Hunters who overnight in Pierre will want to get up early to make the 20- to 30-minute drive south to the grasslands, arriving before first light. Scouting should be done prior to the hunt with several stand locations selected in advance. A map of the grasslands and a GPS are helpful for marking and getting to these locations quickly, especially in the dark. Coyote season is open year-round, with unrestricted shooting hours and bag limit. They may be hunted at night, but no artificial lights of any kind are permitted on public land. Coyotes are abundant throughout the grasslands but tend to be secretive and are most active from dusk to dawn. They often rest during the day and only move when disturbed. They remain active throughout the winter. 

Successful hunters will concentrate their efforts away from the main roads, using the rolling nature of the terrain to sneak in and set up in Wily’s backyard. Prey species congregate wherever good cover is found — often around the stock dams — and these are good places to begin. Hike in and set up overlooking these honey holes. Mid-November through February is the best time to hunt because deep snow impedes coyotes’ hunting efforts and cold temperatures require that they hunt aggressively to obtain the protein they need to survive. It’s also the time when pelts are prime. Bring skinning tools and plastic bags to field skin your coyotes.

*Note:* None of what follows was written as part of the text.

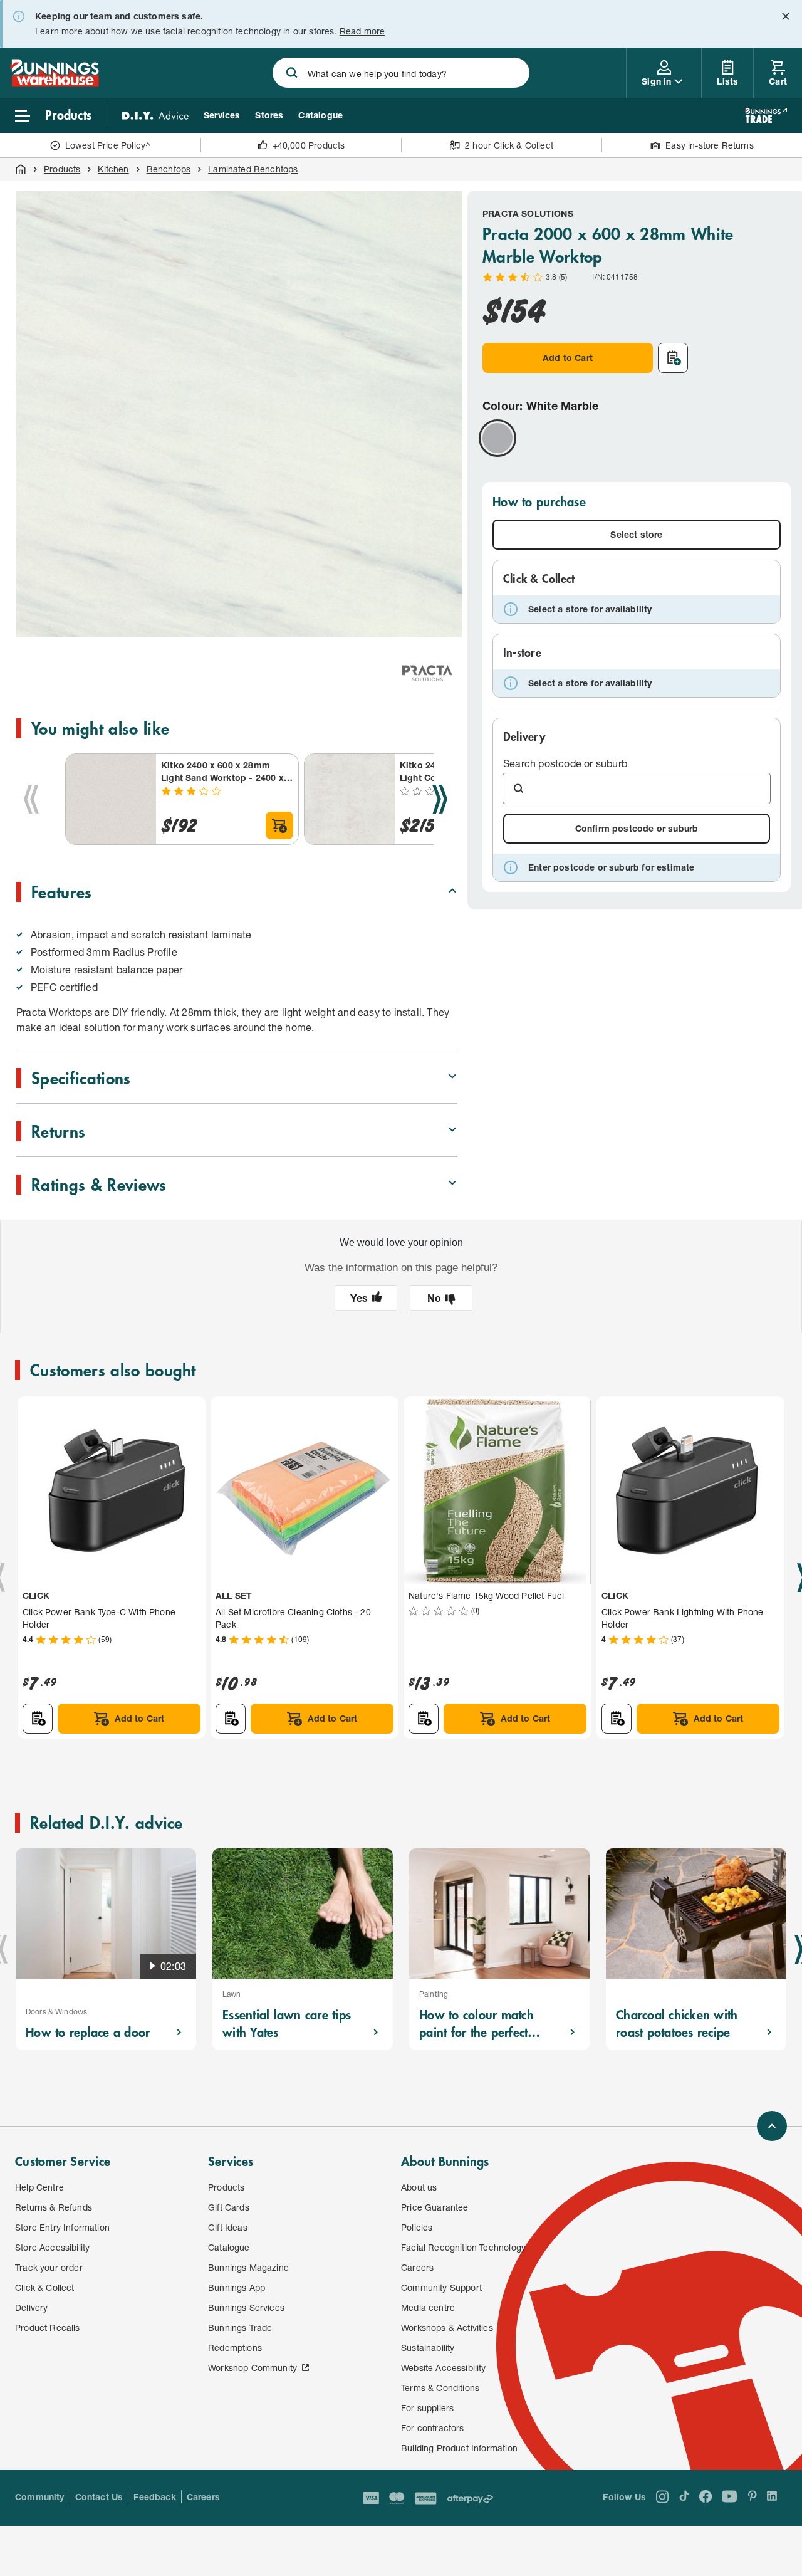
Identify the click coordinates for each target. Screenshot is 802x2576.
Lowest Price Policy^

And here’s a bonus: Prairie dogs are scattered but abundant in some areas of the grasslands. These varmints can be hunted year-round on private ground in South Dakota and on public lands, such as the Fort Pierre National Grasslands, from mid-June through February.

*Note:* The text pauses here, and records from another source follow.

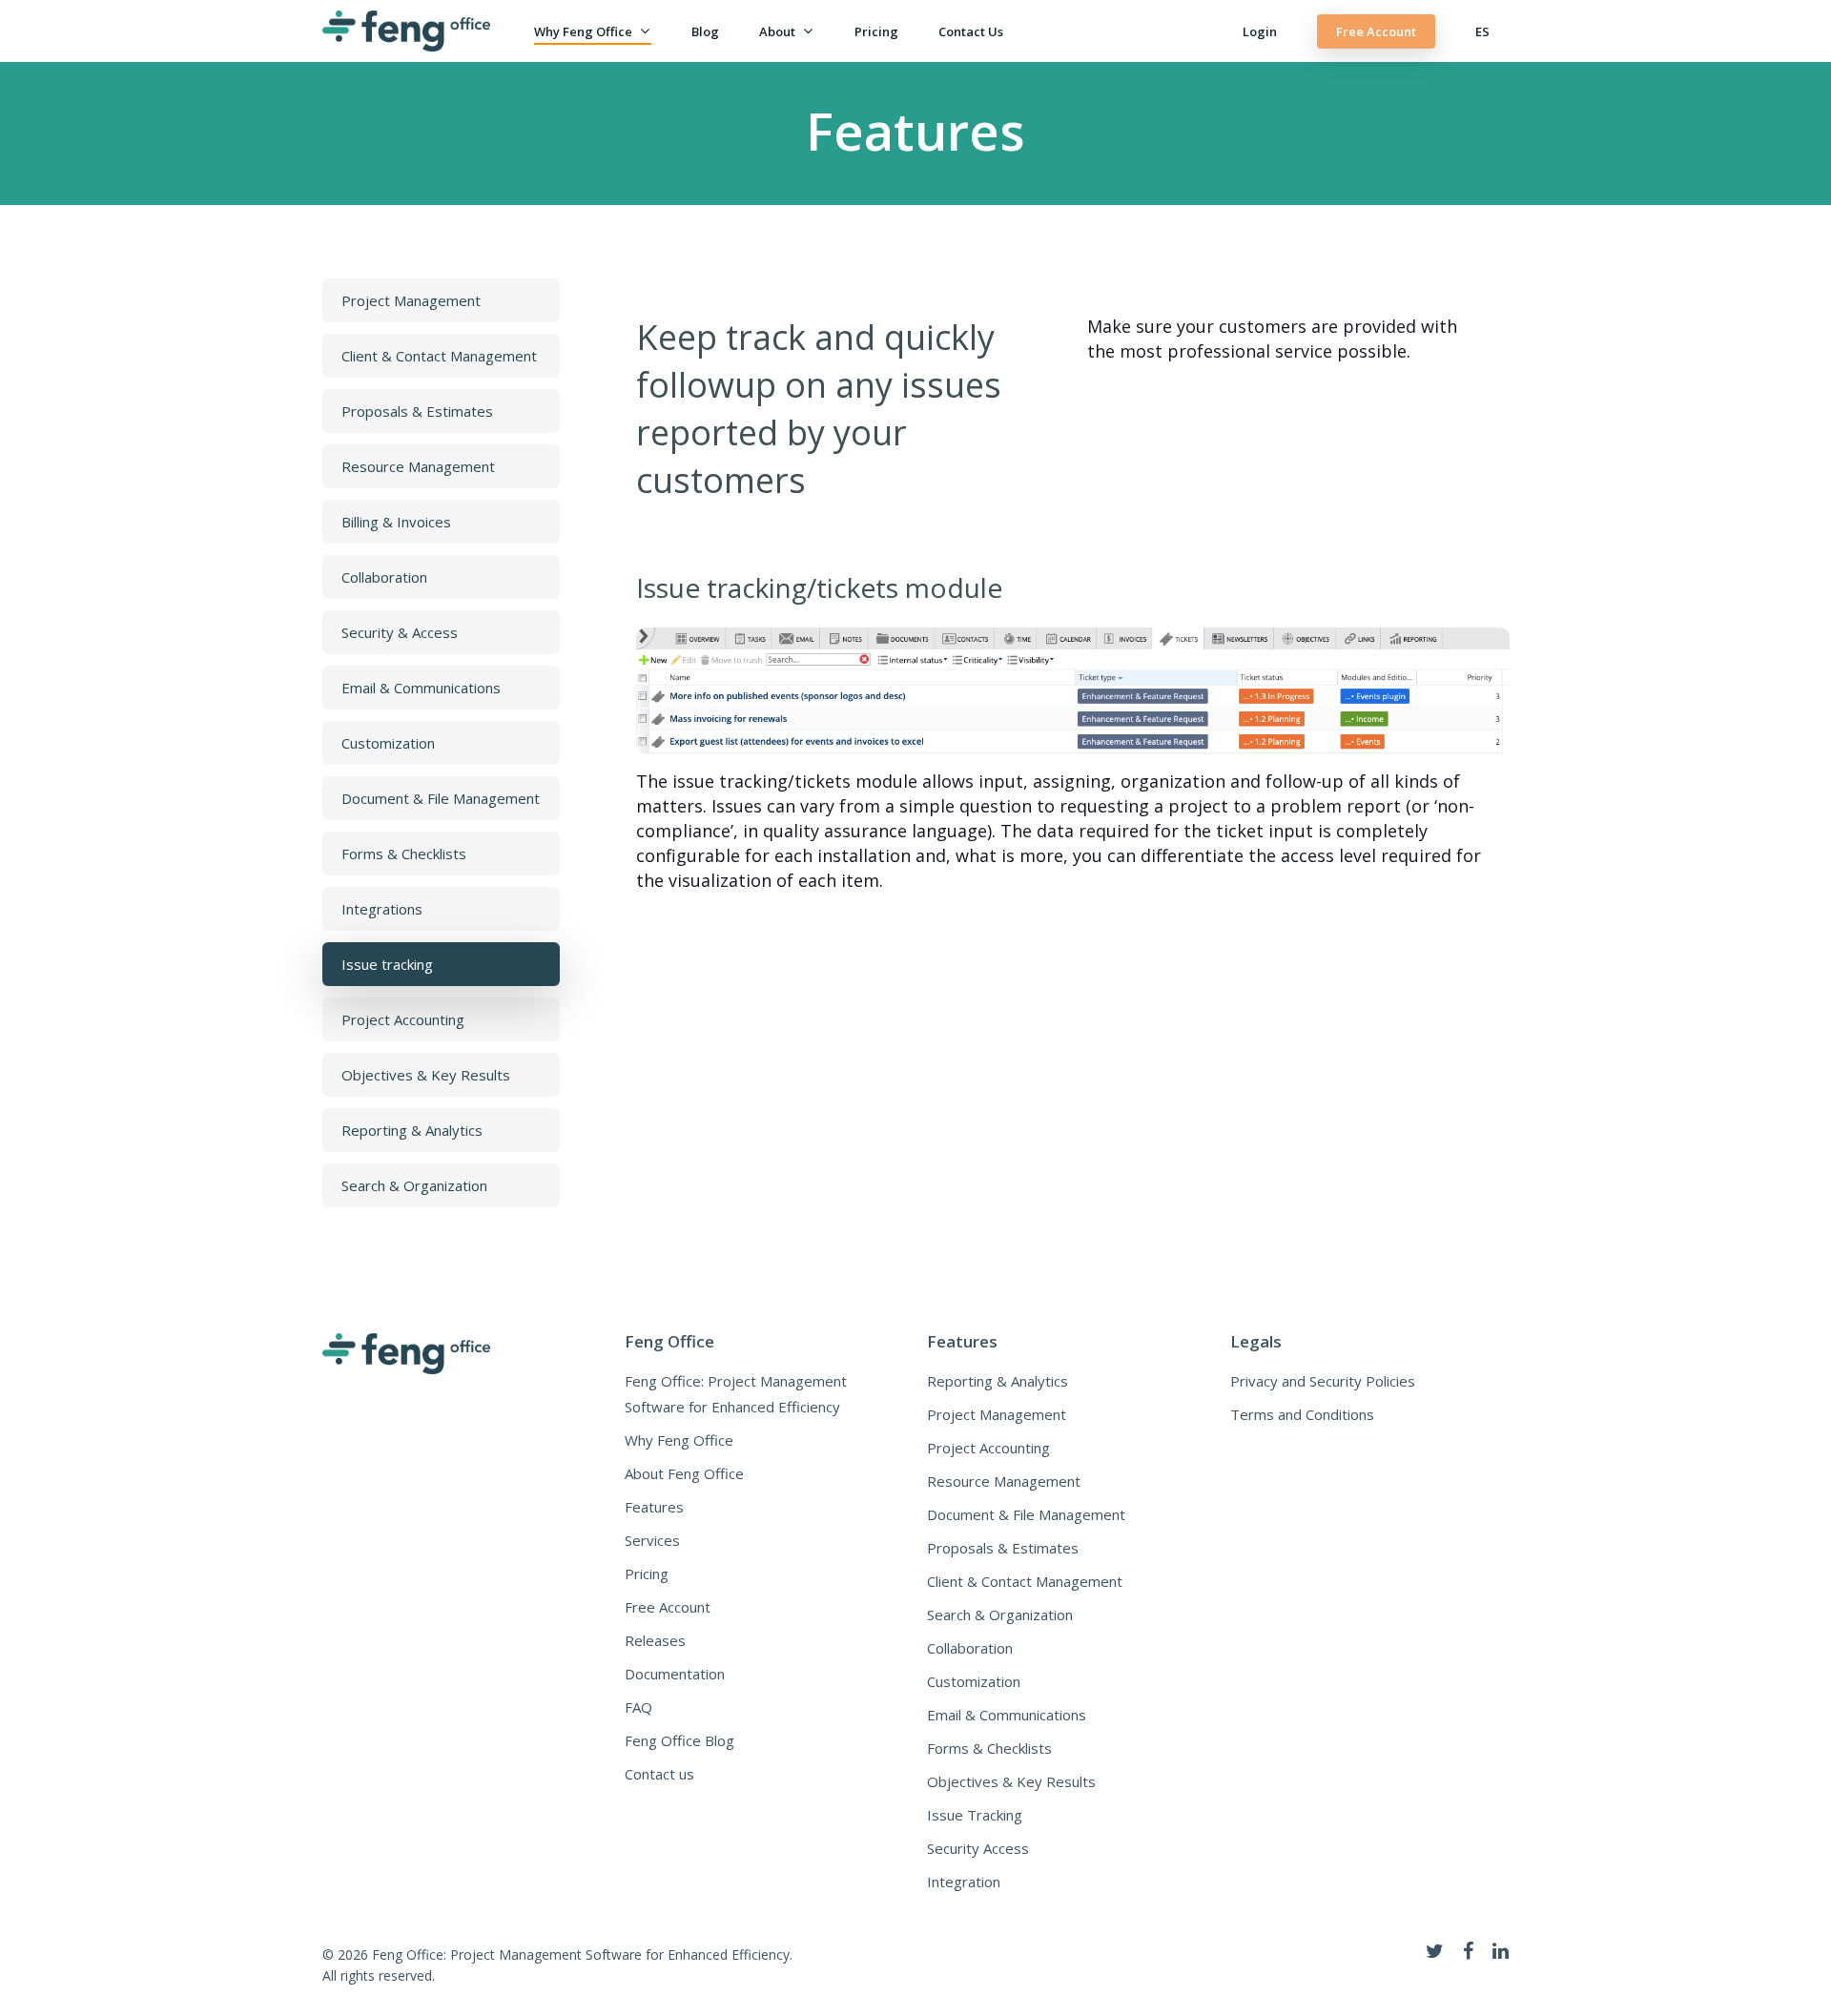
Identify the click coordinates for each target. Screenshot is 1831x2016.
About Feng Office (684, 1473)
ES (1482, 31)
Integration (963, 1881)
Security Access (978, 1848)
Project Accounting (988, 1447)
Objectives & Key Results (1011, 1781)
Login (1260, 31)
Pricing (876, 31)
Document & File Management (1026, 1514)
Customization (973, 1681)
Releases (655, 1640)
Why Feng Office (583, 31)
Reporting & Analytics (997, 1380)
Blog (705, 31)
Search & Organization (1000, 1614)
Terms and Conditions (1302, 1414)
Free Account (1376, 31)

Note: Before hunting on any of the national grasslands in western South Dakota, check the current permit requirements and restrictions that might apply. 

Fast Facts/Fort Pierre National Grasslands/South Dakota

Outfitter: Self-guided

Location: Fort Pierre National Grasslands/Pierre, South Dakota

Accommodations: Hunters can stay in one of many hunter-friendly motels in Pierre or Fort Pierre and provide their own transportation to hunt area. A four-wheel-drive vehicle recommended. Good restaurants are available nearby.

Hunt Information: The South Dakota Game, Fish and Parks website has maps of public hunting areas and walk-in areas on private land the state leases for public hunting. If you have a GPS unit, you can download the map information from the website to the GPS, or you can use the printable maps provided.

License Required: Nonresidents must purchase a Predator/Varmint license ($40) or possess any other current nonresident hunting license to hunt coyotes. To purchase a nonresident license online, go to http://gfp.sd.gov/hunting/licenses/default.aspx, or visit http://gfp.sd.gov/hunting/licenses/general/agents/default.aspx to locate a license agent.

Skill Level: Because this is a self-guided hunt, a basic knowledge of how to set up for and call coyotes is requisite. Basic knowledge of hunting coyotes is required. Hunters should be physically capable of hiking moderate to long distances. Good calling and shooting skills are required.